> Try it:
Retype exactly the span of lines below from the one with "The width and height of the screenshot is (911, 510)." through the one with "the panel using". Do not include pictures.

> Supplied data:

********

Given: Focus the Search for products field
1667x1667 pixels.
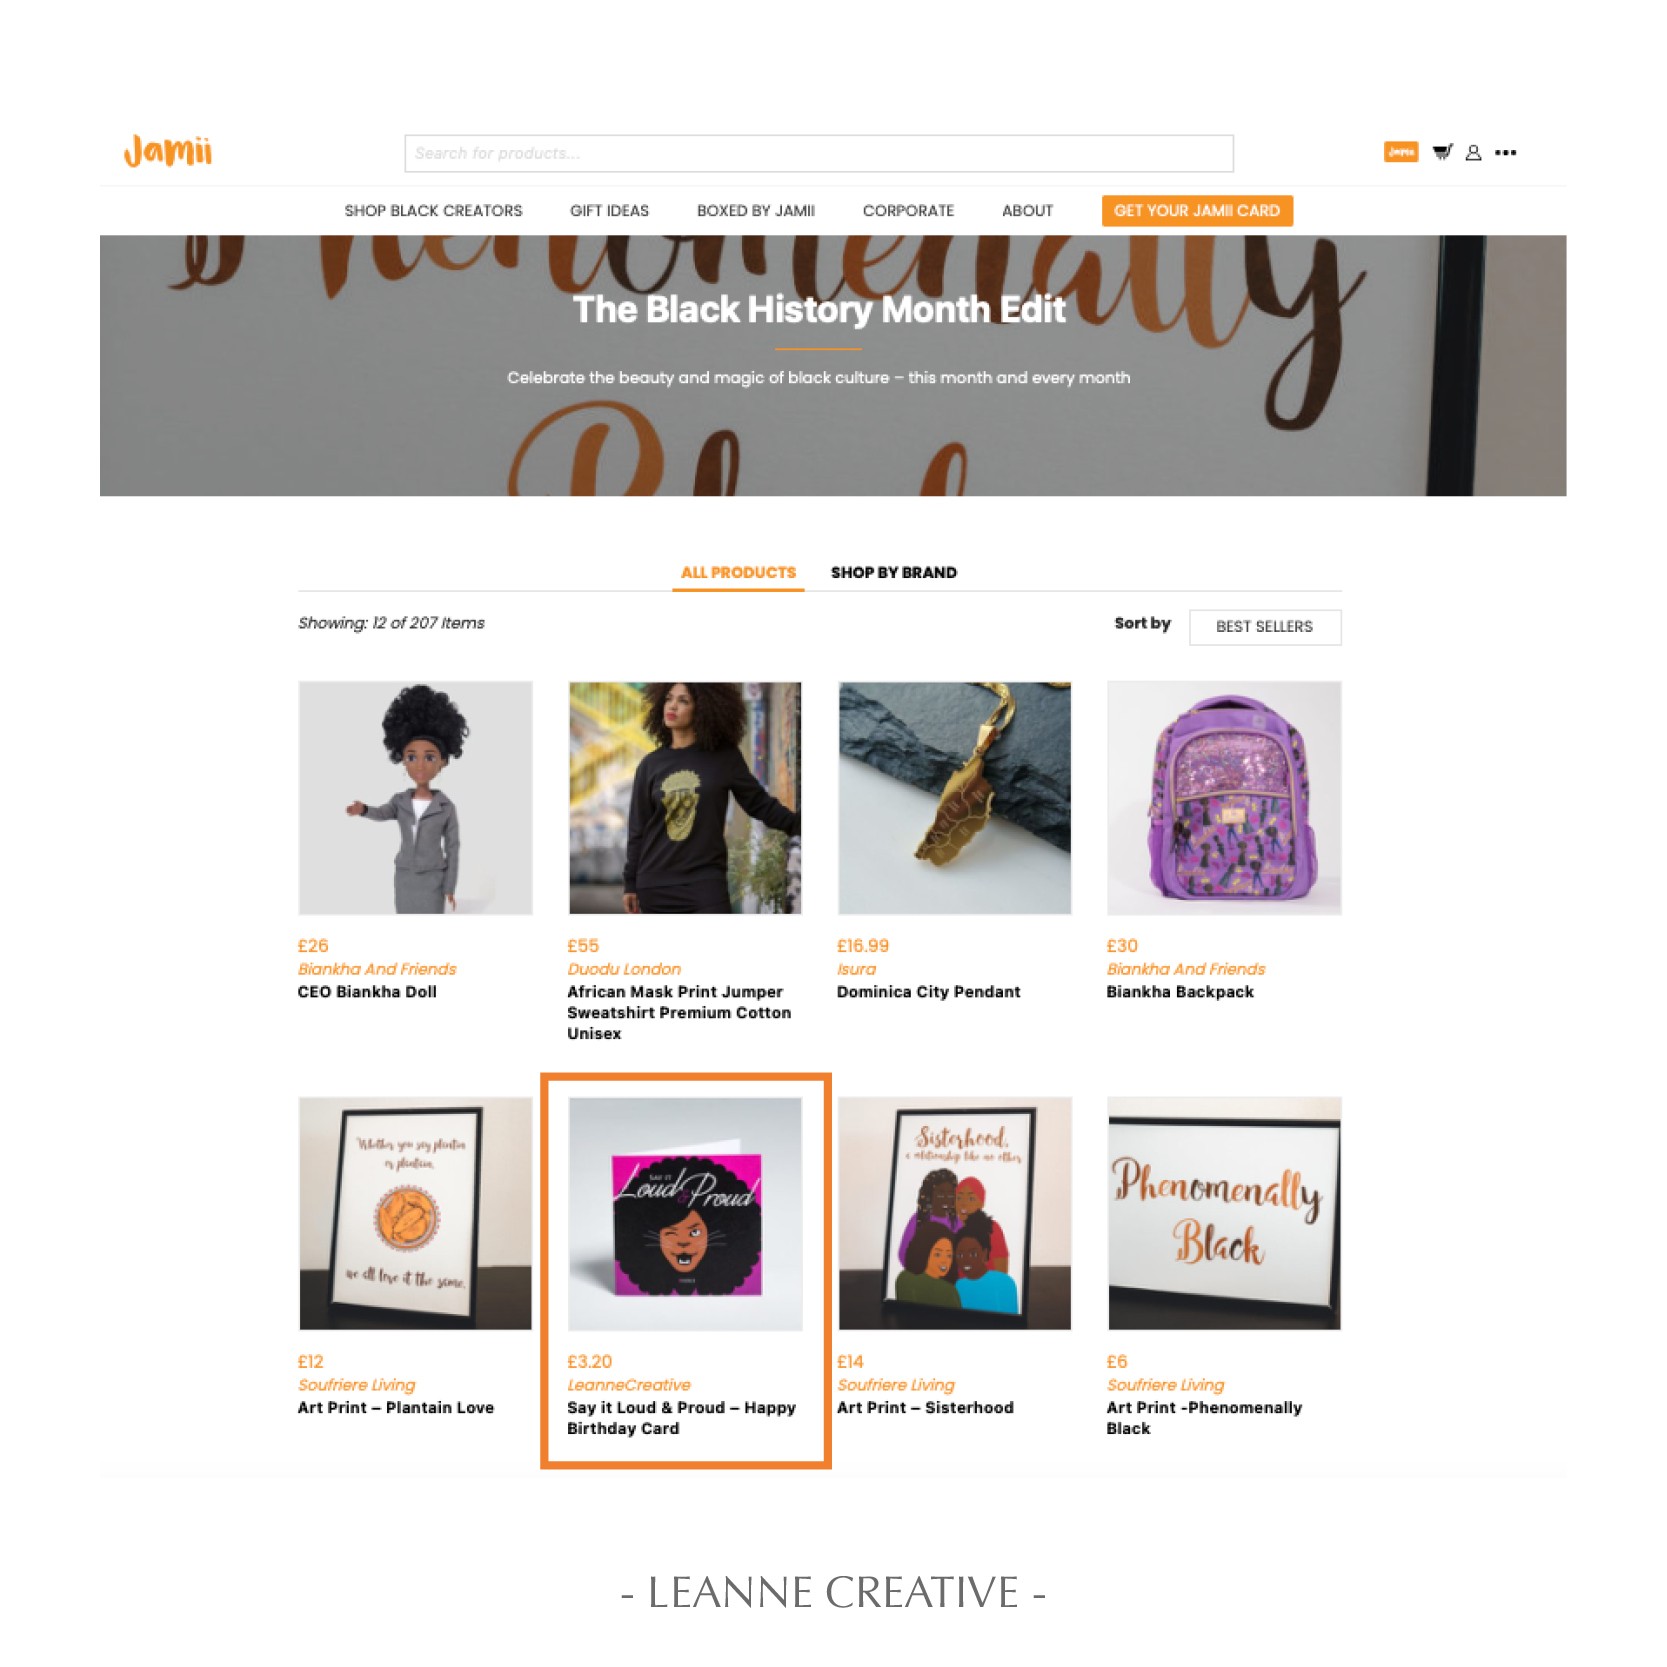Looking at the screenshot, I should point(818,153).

********

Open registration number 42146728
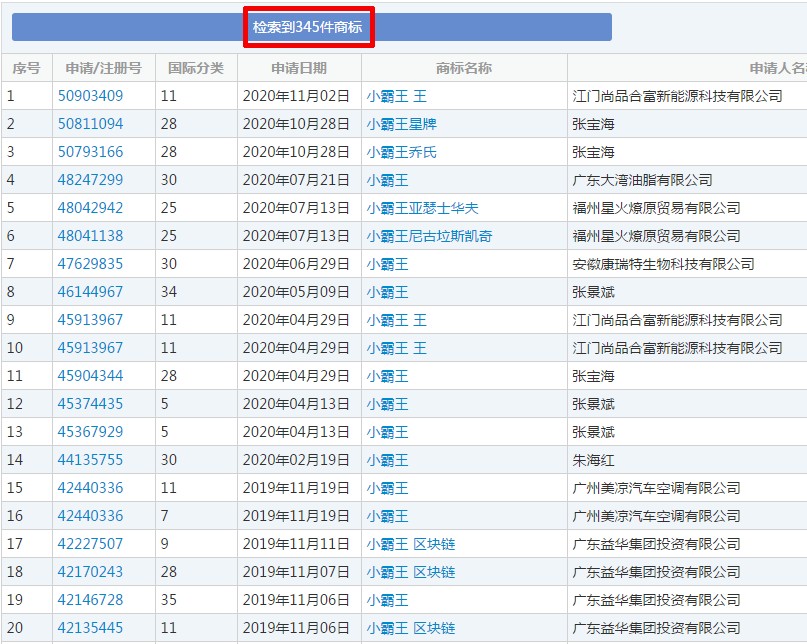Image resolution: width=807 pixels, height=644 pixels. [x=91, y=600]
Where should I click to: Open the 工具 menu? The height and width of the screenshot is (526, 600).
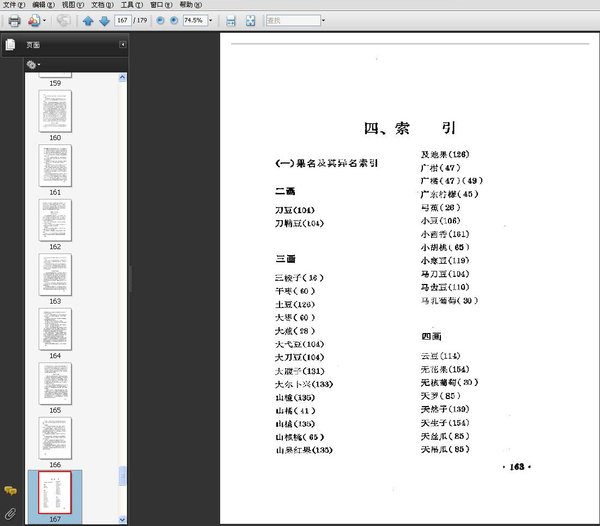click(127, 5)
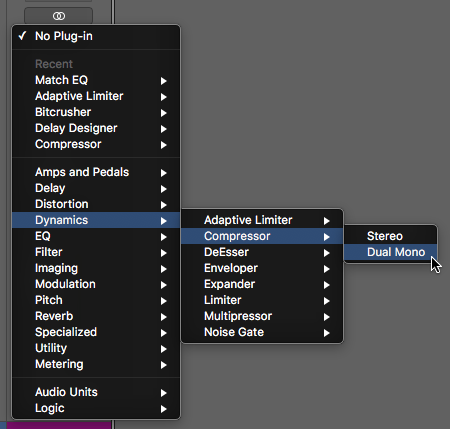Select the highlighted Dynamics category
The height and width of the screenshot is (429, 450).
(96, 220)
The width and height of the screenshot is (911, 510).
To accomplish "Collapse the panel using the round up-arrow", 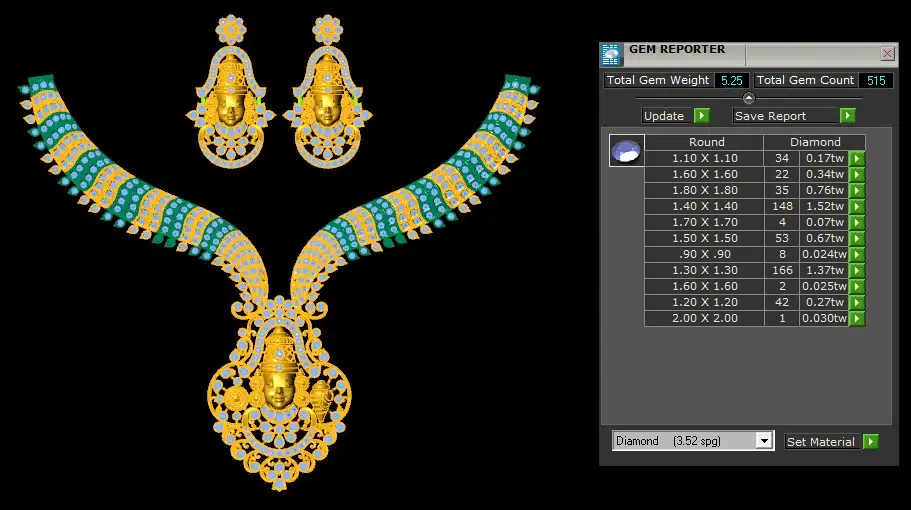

********

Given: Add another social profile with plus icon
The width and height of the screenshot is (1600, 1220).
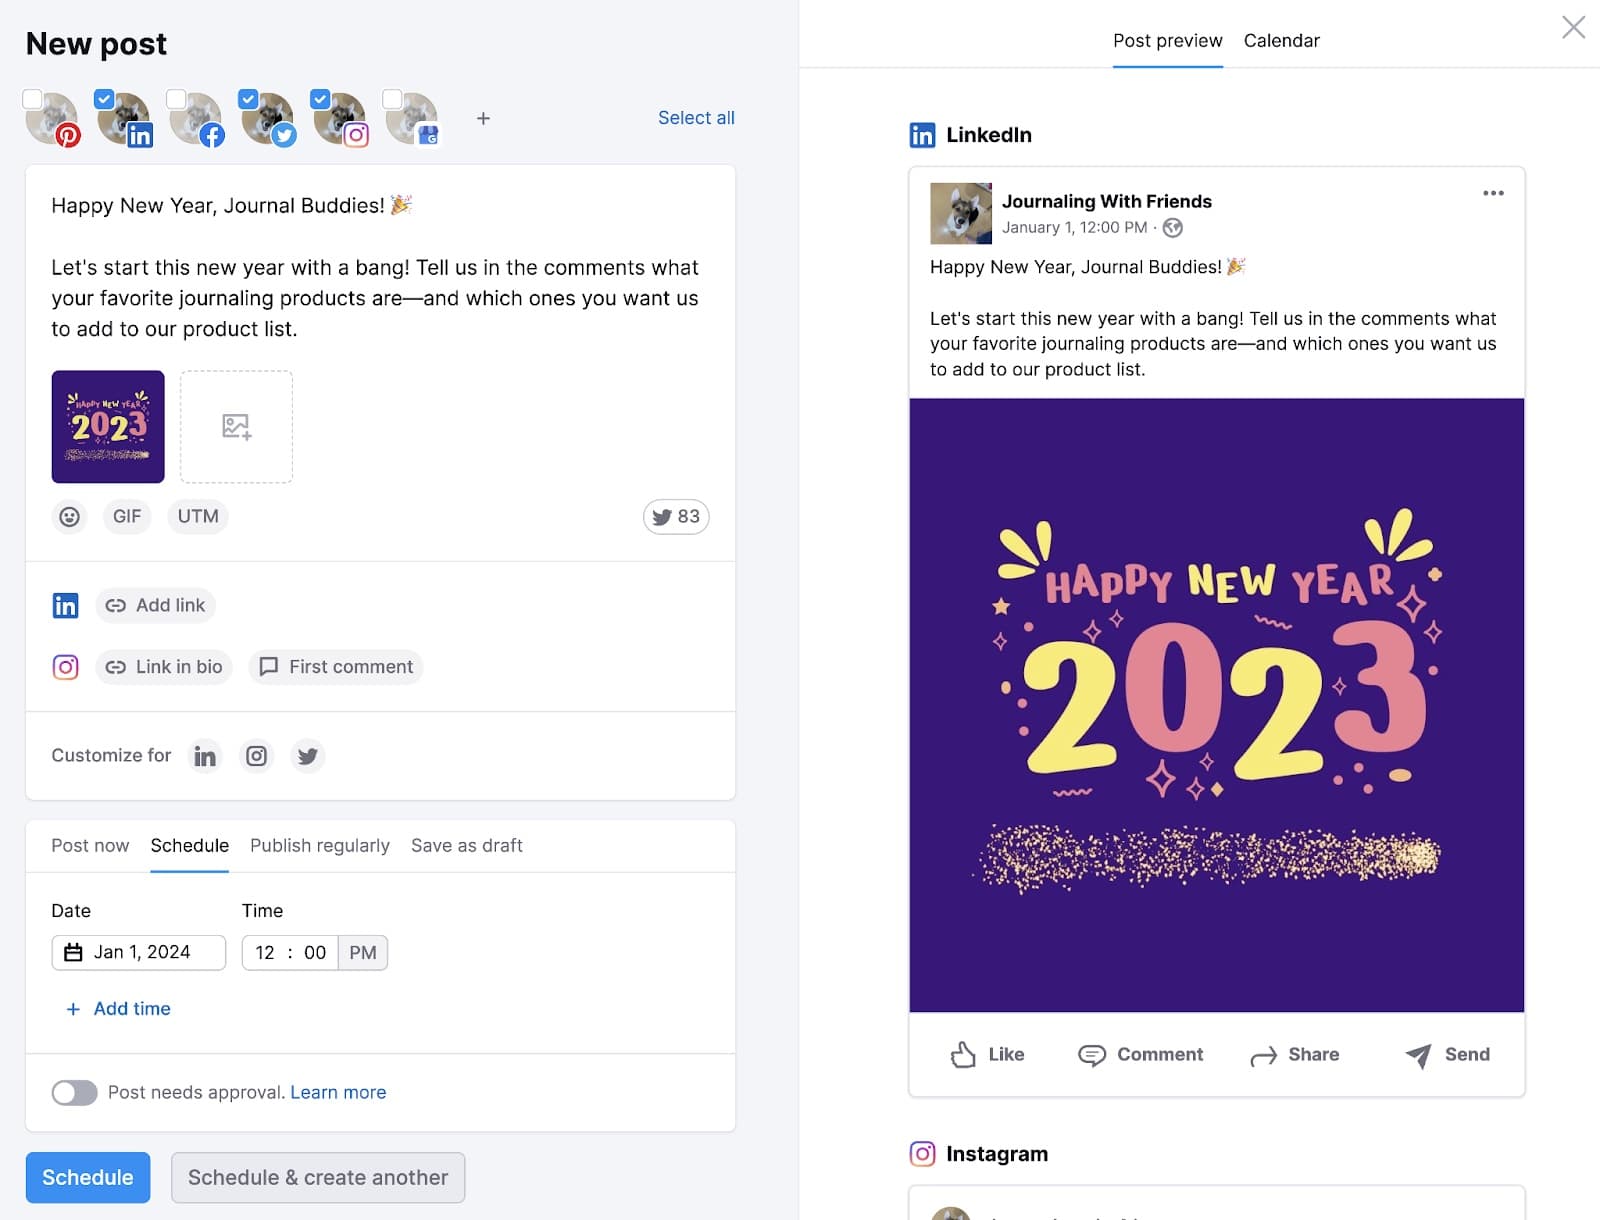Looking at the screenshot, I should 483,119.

********

> Completed task:
The width and height of the screenshot is (911, 510).
To accomplish "Collapse the panel using the round up-arrow", 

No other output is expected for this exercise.